Carbon pricing or pollution pricing can steer agriculture to more holistic and more complex systems.

Farmers might see the Zero Carbon Act as a threat to agriculture but they need to flip the coin to have a different point of view.

“If you unleash innovation there are massive opportunities.

“We have to get over that hump of resisting change. The question is how fast and what direction can we change.”

Planting pine trees to offset carbon emission is not an optimal long-term option, and Steffen does not support offset schemes used by big corporates.

“I’m very much against offsets. I never buy offsets on an air ticket.

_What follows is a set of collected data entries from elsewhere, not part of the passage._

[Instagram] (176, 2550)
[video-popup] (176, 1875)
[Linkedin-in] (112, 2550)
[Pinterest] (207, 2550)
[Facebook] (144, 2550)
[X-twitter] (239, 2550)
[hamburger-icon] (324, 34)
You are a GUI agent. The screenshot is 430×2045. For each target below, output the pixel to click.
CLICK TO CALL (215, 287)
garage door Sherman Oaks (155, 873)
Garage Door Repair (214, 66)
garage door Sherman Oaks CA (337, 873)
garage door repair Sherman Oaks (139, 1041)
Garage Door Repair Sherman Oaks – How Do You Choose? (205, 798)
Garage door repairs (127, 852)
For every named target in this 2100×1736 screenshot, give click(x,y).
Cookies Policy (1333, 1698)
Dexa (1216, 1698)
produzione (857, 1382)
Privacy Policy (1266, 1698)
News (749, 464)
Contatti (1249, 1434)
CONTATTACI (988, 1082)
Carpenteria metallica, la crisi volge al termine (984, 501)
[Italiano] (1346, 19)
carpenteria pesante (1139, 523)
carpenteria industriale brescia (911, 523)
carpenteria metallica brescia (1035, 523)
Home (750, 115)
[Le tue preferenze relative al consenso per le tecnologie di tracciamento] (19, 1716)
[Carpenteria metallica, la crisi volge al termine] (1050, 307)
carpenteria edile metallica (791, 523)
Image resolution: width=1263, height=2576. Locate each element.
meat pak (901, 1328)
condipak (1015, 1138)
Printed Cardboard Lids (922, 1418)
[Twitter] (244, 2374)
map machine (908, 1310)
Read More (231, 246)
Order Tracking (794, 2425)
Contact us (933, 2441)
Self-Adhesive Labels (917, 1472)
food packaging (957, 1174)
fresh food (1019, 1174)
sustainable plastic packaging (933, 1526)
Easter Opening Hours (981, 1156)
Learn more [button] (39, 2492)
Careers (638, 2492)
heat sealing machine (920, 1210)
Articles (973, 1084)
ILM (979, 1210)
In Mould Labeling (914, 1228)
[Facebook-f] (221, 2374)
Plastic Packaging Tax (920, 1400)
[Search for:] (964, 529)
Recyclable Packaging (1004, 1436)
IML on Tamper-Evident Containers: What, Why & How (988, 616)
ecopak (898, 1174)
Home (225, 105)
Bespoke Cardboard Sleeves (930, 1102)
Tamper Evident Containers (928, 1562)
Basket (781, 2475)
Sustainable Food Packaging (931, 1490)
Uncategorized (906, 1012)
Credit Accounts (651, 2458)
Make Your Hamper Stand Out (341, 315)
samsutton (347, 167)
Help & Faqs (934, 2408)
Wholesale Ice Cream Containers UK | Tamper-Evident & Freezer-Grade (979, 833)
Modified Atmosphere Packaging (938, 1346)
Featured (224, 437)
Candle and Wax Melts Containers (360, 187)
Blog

“I would pay an extra fee if it was for research to develop bio aviation fuel or some other types of aviation because that is where the future is. Whether it’s algae-based or using waste.”

He is also more in favour of regulation than pricing.

“It puts bounds on the economic system that you simply cannot do this – this is your limit. You do not make a profit if you trash the planet.

“The problem with using pricing is someone will always find a way to weasel out of the system. They earn enough money and they just pay the price.”

The whole incentive for profit must change to make companies more accountable, he says.

Rather than planting pine trees to offset emissions, NZ should plant native trees that have a better long-term outcome for the environment.

“Go back to more natural native complex eco systems, they’re more resilient, they give you biodiversity, they store more carbon, they may take longer to grow, but it’s the long-term outcome you want.”


Aviation will be one of the tougher nuts to crack. That’s why it’s important to get emissions out of the easy stuff first so countries have space for aviation travel.

China has the model, connecting 211 cities with high speed renewable rail. There is no reason people in China or Europe should fly between cities within 1000km when they can go by rail.

In fact, China may hold the key to getting global emissions down, Steffen says.

The United States and Australia are big problems because they are not tracking in line with the Paris Agreement. China is hard to pick because they are doing some really great things but still have a lot of coal mines, he says.

“China has the potential to be the game-saver actually – their size, their technology, their impact on developing countries. They could be the big gorilla that tips the global system.”